Un gouvernement inédit !

Interrogé par France 2, le lendemain de la passation des pouvoirs, l’ex-premier ministre, Elio Di Rupo, n’a pas ménagé la nouvelle équipe gouvernementale.  Était-ce le lieu de tels propos ?  Etonnant de la part d’une personnalité réputée pour sa sagesse et sa modération.

Quoiqu’il en soit, Elio Di Rupo s’est plaint amèrement de la rupture provoquée par la constitution d’un gouvernement centre droit sans la participation de ministres socialistes, une première depuis 25 ans.  La Constitution belge stipule-t-elle que le parti socialiste doit être un partenaire obligé de tout gouvernement ?  Certes, le nouveau gouvernement centre droit constitue une rupture et ne privilégiera pas les classes laborieuses.  Il se préoccupera en ordre principal de la santé économique du pays en veillant à réduire le déficit des finances publiques et de renforcer la compétitivité des entreprises.  Ce faisant, le gouvernement ne fait pas autre chose que font les pays voisins,  depuis plusieurs années, notamment l’Allemagne et les Pays-Bas.

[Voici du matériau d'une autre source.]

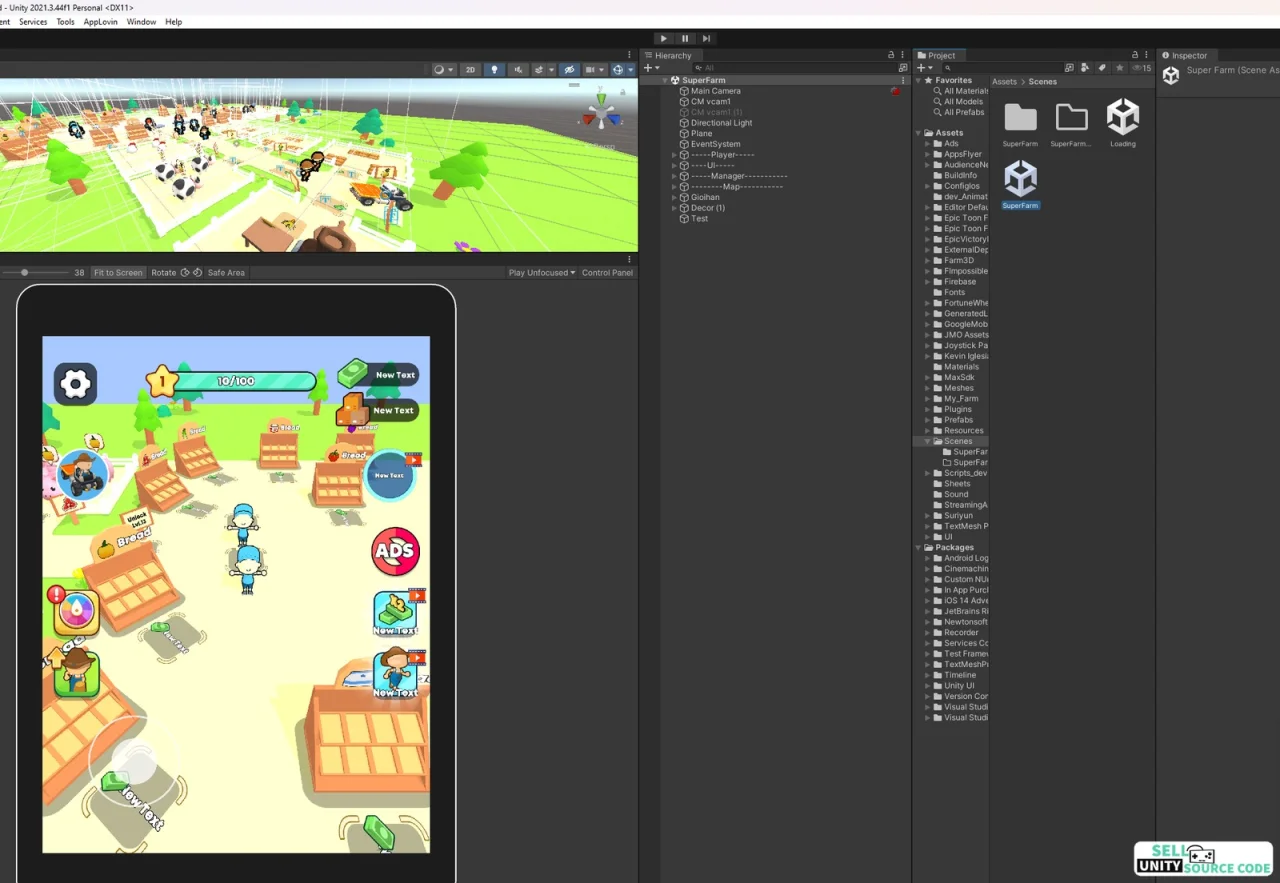Click the Hierarchy panel lock icon
The image size is (1280, 883).
[x=891, y=55]
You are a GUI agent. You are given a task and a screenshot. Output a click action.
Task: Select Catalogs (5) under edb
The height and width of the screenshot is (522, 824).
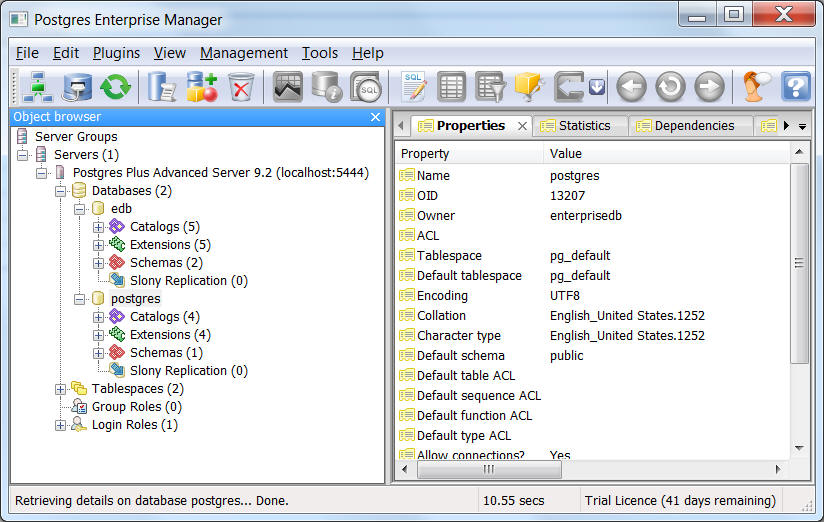[x=164, y=227]
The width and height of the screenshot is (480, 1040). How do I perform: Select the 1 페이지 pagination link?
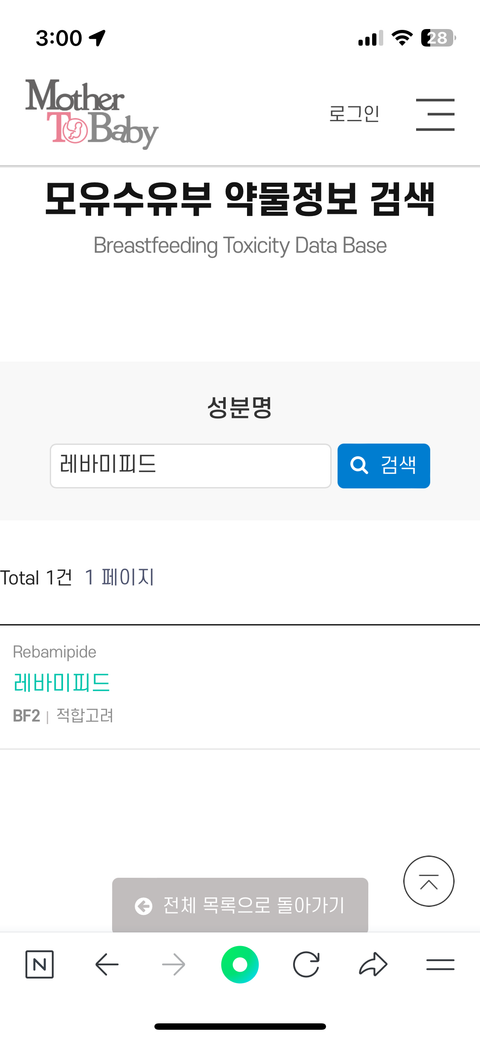point(119,578)
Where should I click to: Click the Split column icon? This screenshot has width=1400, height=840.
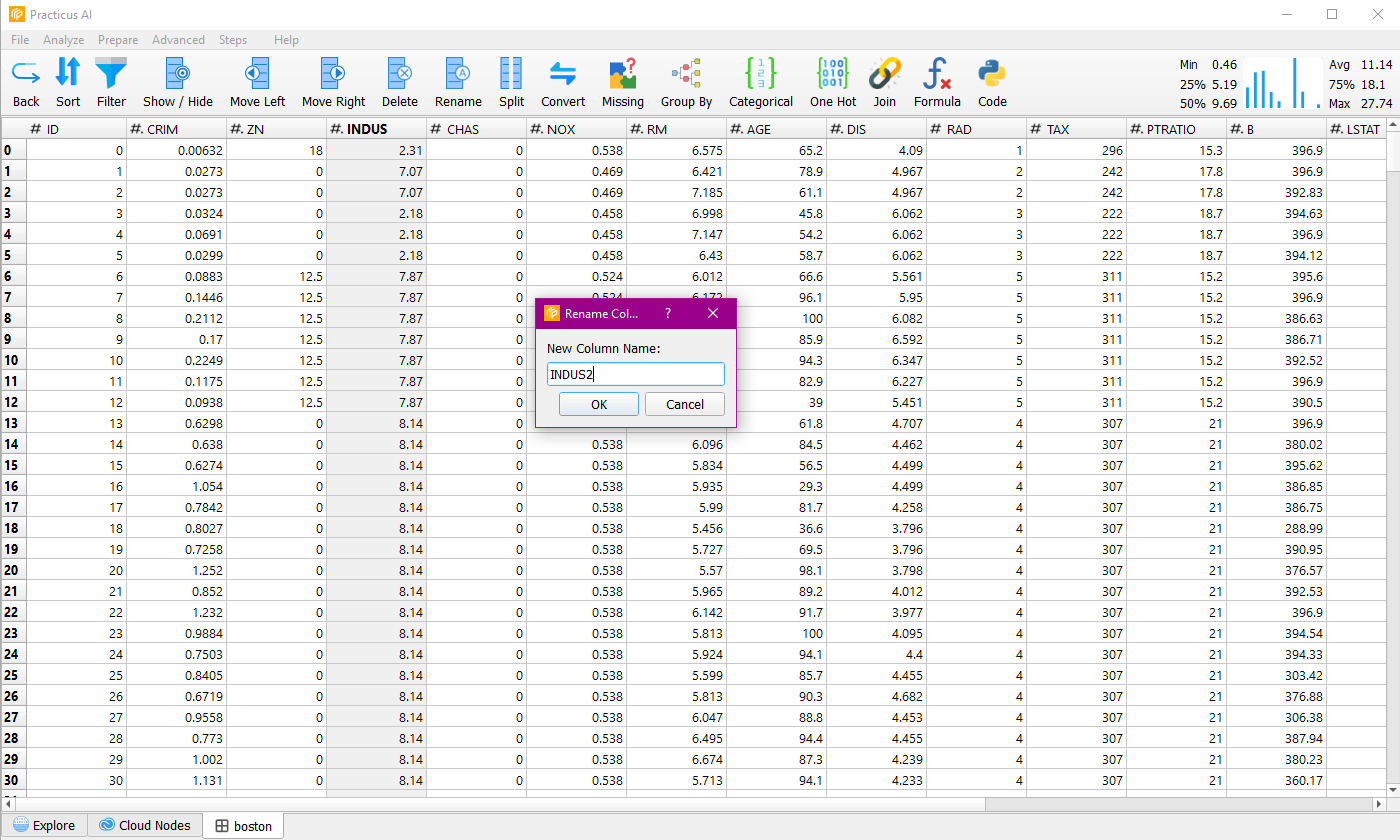pyautogui.click(x=511, y=74)
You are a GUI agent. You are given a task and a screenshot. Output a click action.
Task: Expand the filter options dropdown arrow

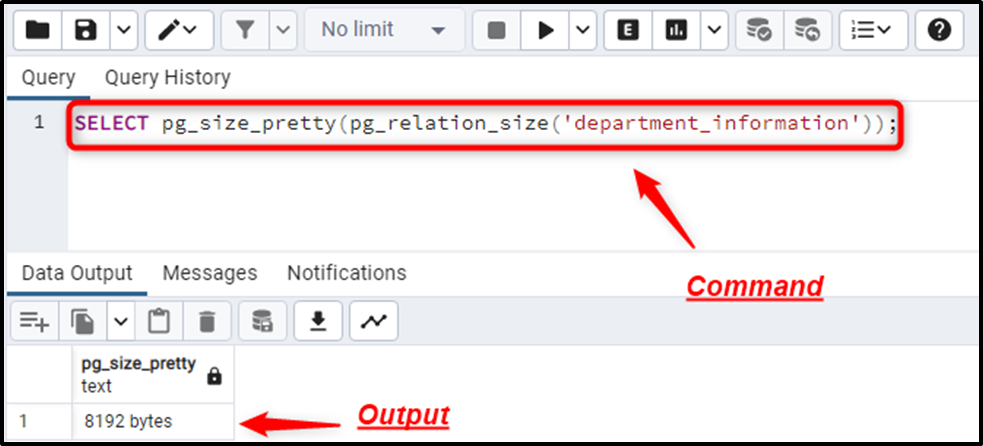283,30
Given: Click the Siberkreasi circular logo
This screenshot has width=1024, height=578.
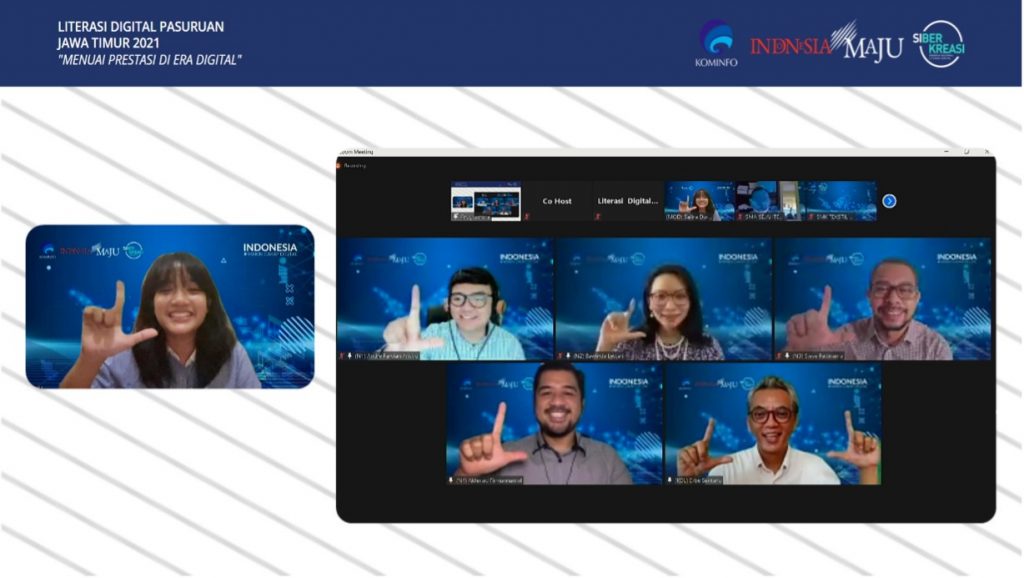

Il convient cependant de constater que la déclaration gouvernementale est loin d’être un programme « réactionnaire ».  On ne touche pas à l’indexation, ni à la durée du chômage.  Quant à l’âge de la pension, l’allongement n’est prévu qu’à partir de 2025 et de 2030 pour autant que la période de l’emploi n’ait pas dépassée les 42 ans de carrière et que le travailleur ne bénéficie pas d’un régime spécifique de la pénibilité.  Enfin, les allocataires du bas de l’échelle auront droit à une aide particulière du Trésor.  Affirmer que le programme gouvernemental débouchera sur un « enfer social » est pour le moins exagéré.  Il y aura incontestablement des mesures qui feront mal, mais le précédent gouvernement à participation socialiste en avait pris un certain nombre déjà.  La majorité des nouvelles dispositions socio-économiques vont dans le même sens, comme partout en Europe.  Quel que soit le cas de figure, les classes laborieuses ne pouvaient espérer beaucoup plus dans les circonstances actuelles.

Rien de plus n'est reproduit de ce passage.